(Beginning of DATA)

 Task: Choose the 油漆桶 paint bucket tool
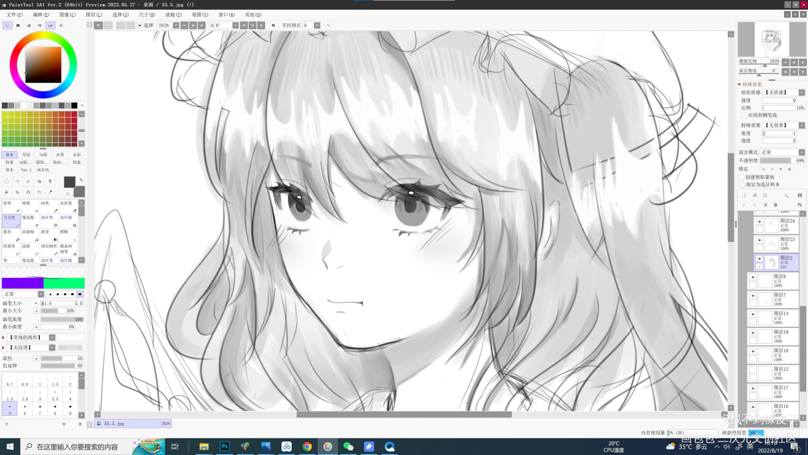pyautogui.click(x=30, y=235)
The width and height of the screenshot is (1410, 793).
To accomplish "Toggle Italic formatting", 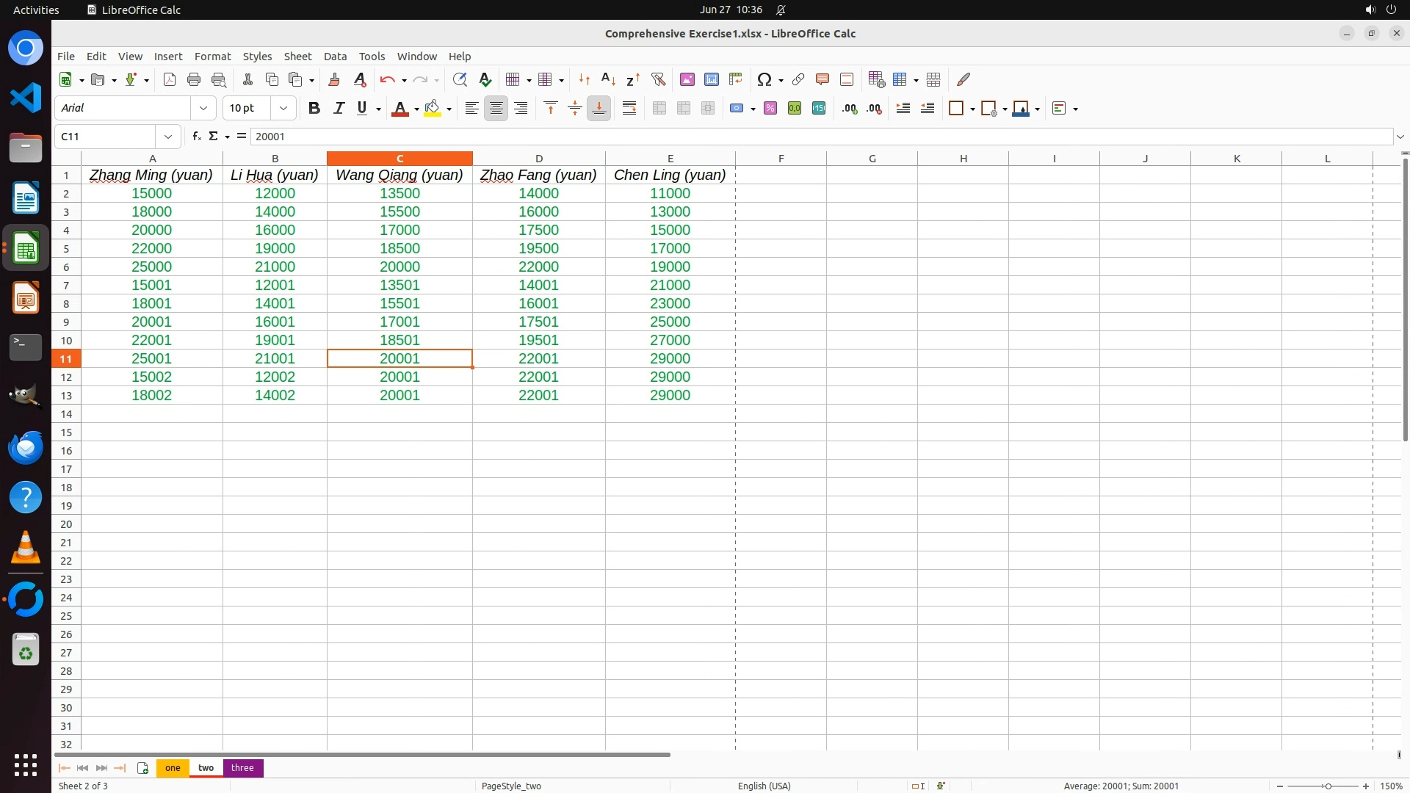I will click(339, 108).
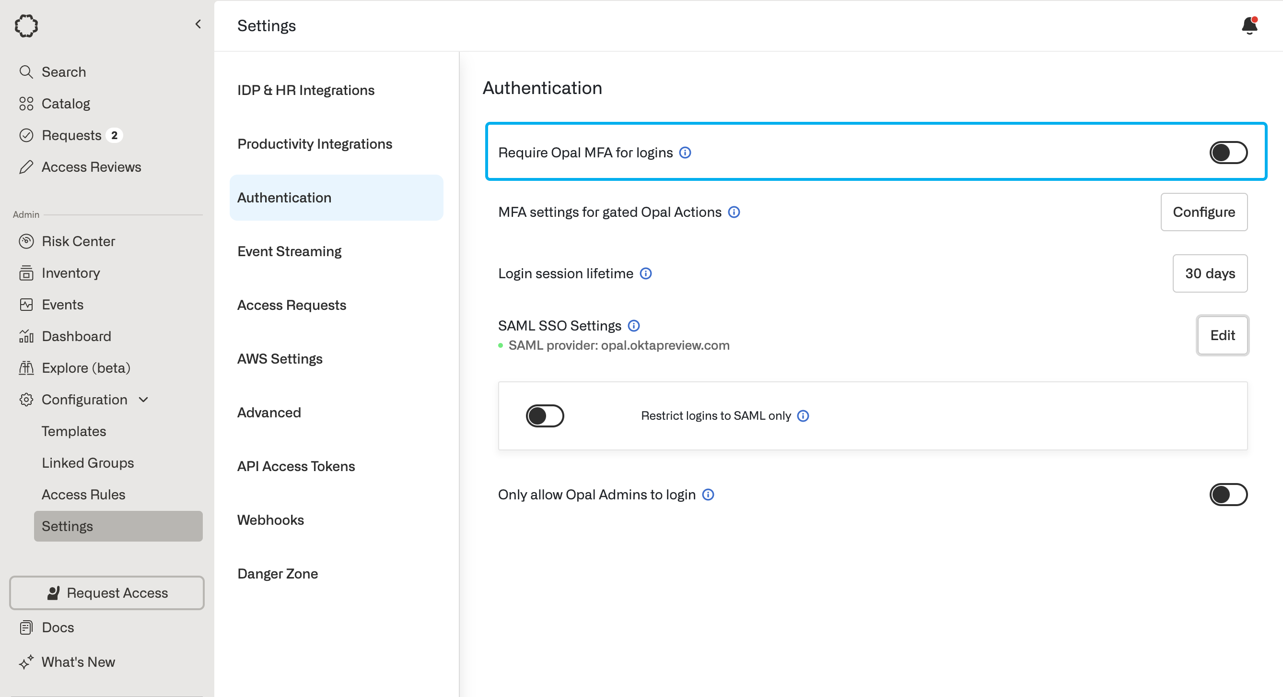This screenshot has width=1283, height=697.
Task: Switch to the Event Streaming settings tab
Action: 289,251
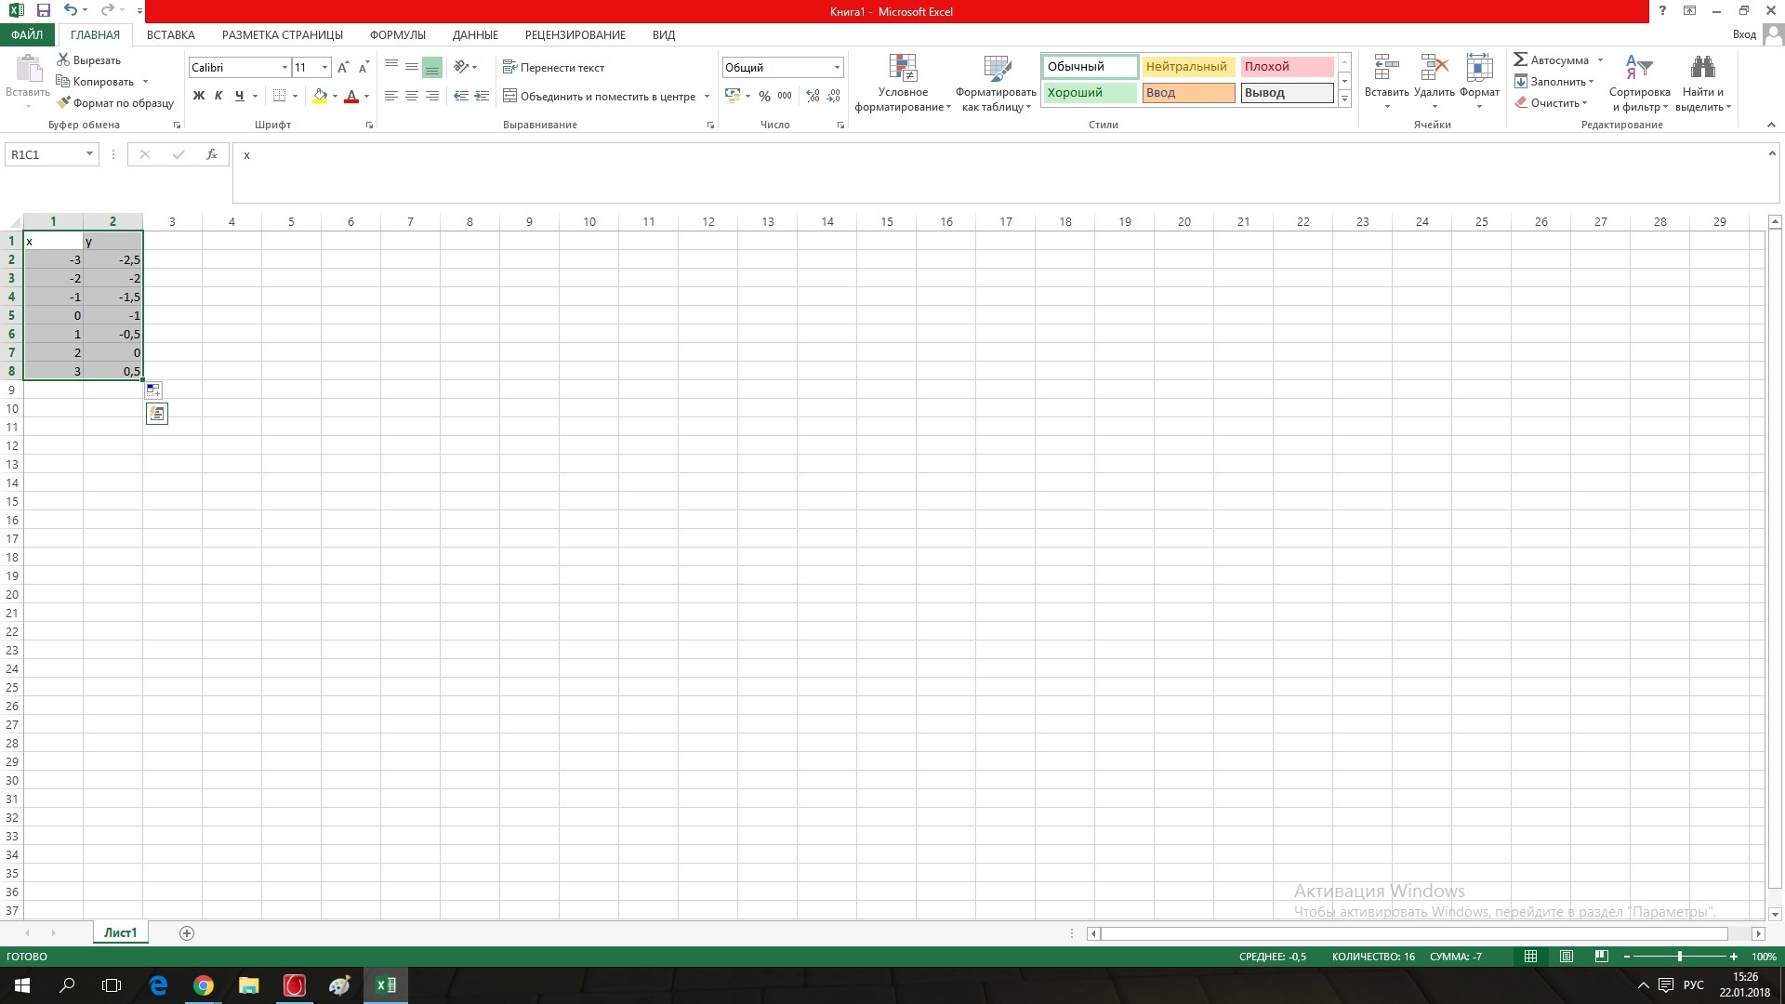
Task: Toggle Wrap Text (Перенести текст)
Action: 553,67
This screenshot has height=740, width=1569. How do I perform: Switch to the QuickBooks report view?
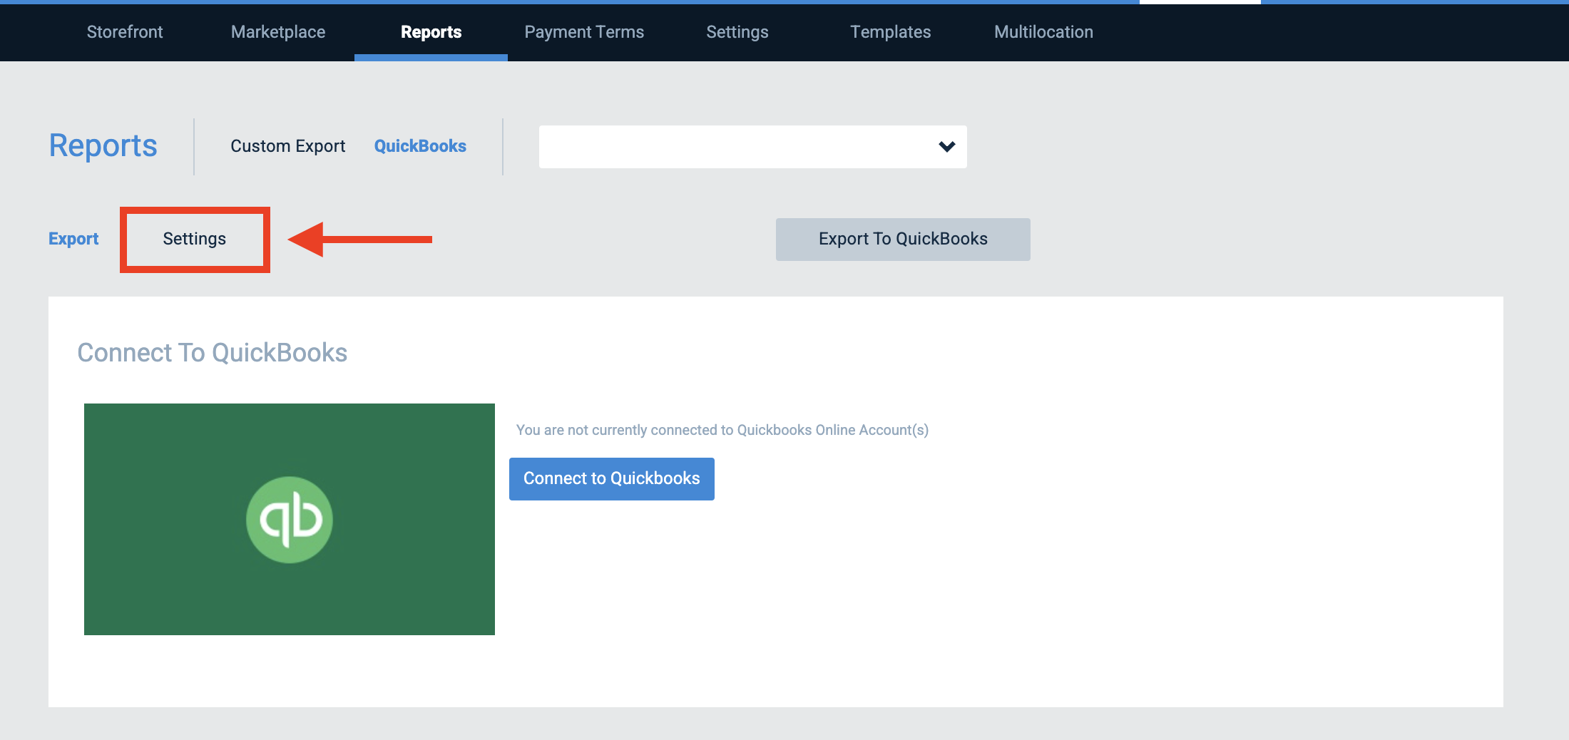(x=420, y=146)
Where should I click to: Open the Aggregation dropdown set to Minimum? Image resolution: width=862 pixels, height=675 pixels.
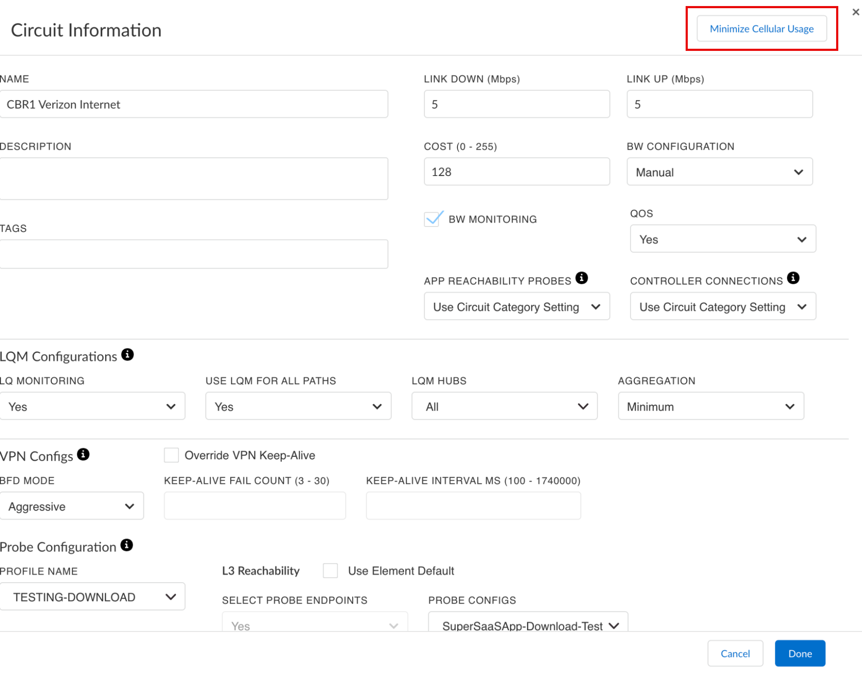(x=711, y=407)
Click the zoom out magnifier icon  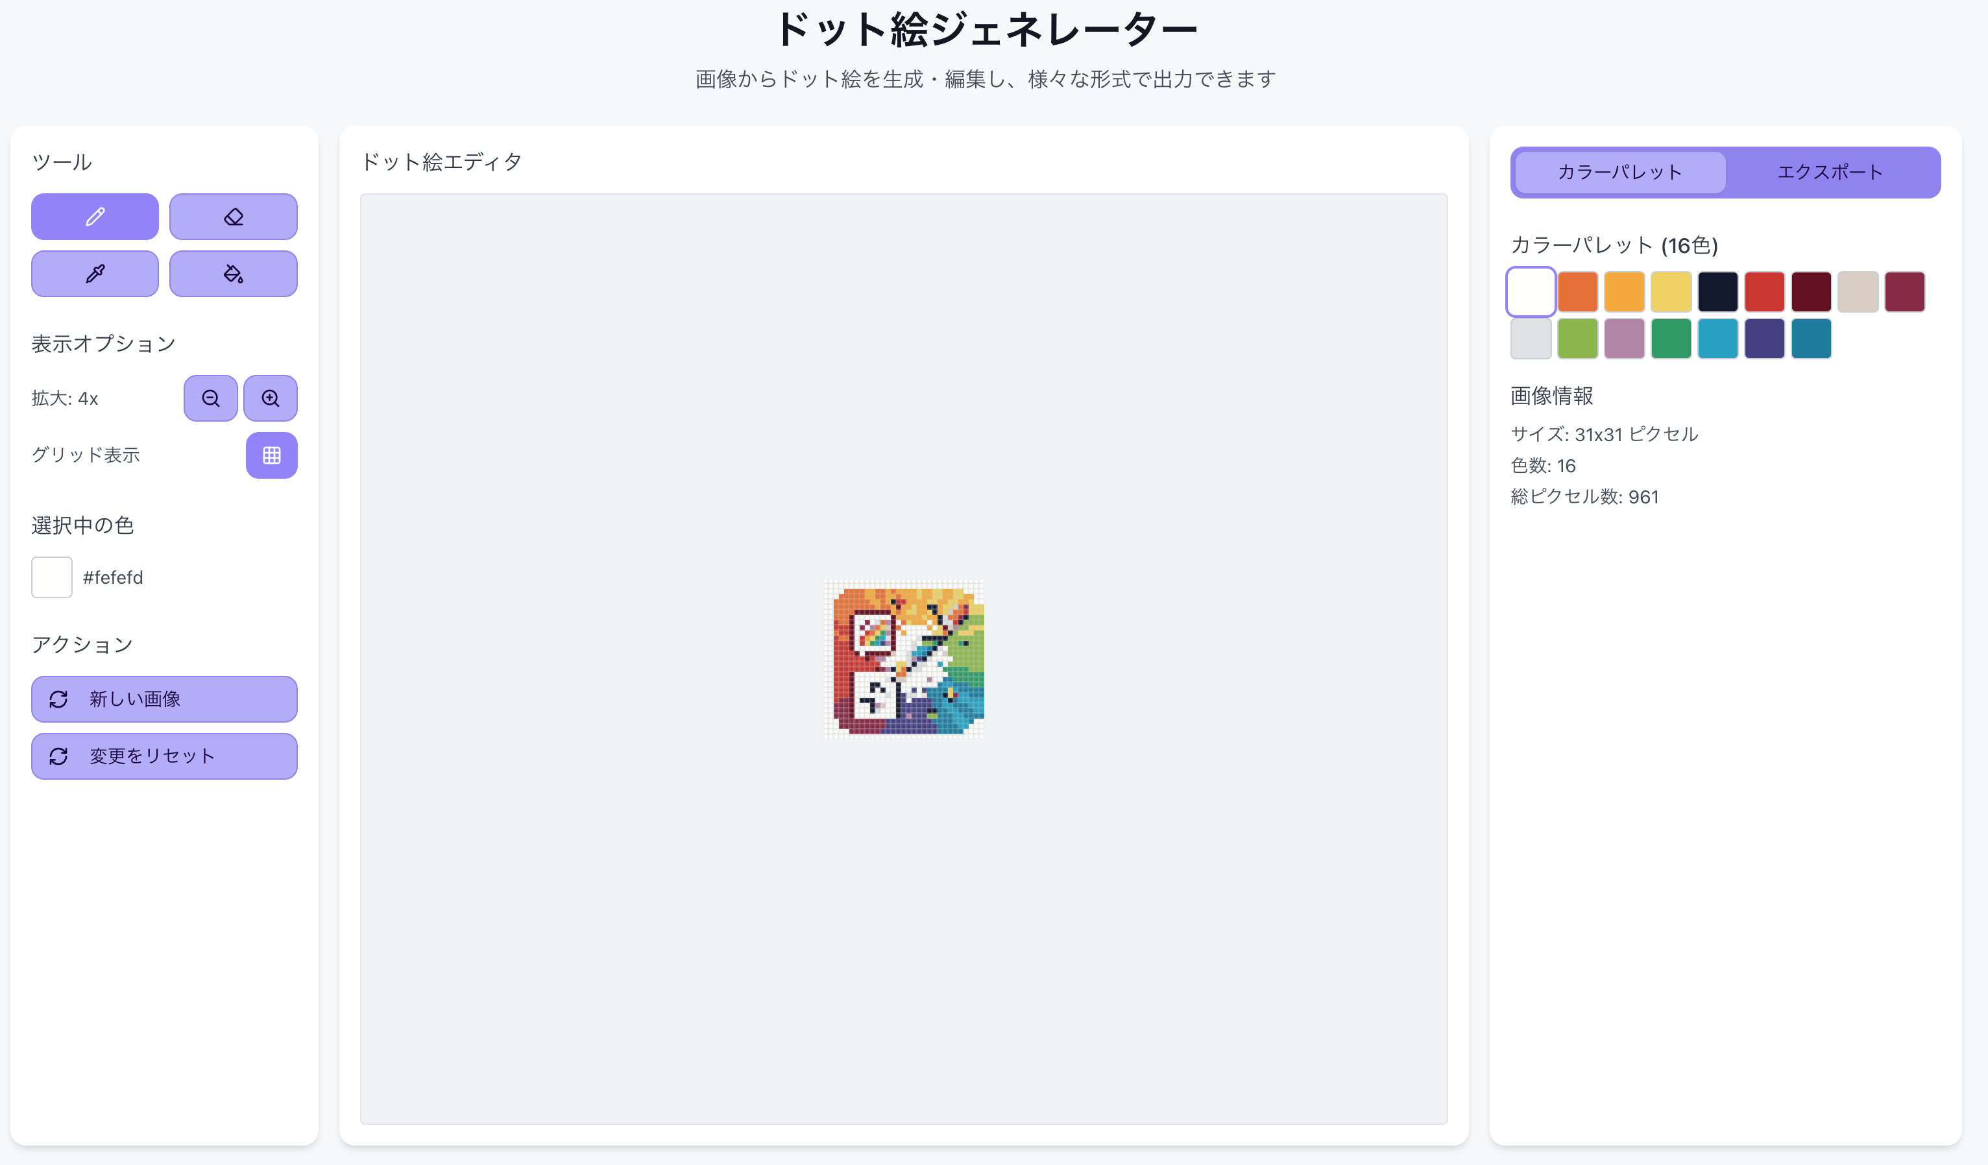pyautogui.click(x=211, y=398)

(End of DATA)

> **WHAT THE TASK ASKS**
Copy exactly what appears in the entries, beginning with the first line and ending with the line that has "The width and", but not the pictures.

> **WRITTEN RESPONSE**
 Task: Choose the 油漆桶 paint bucket tool
pyautogui.click(x=30, y=235)
The width and height of the screenshot is (1410, 793).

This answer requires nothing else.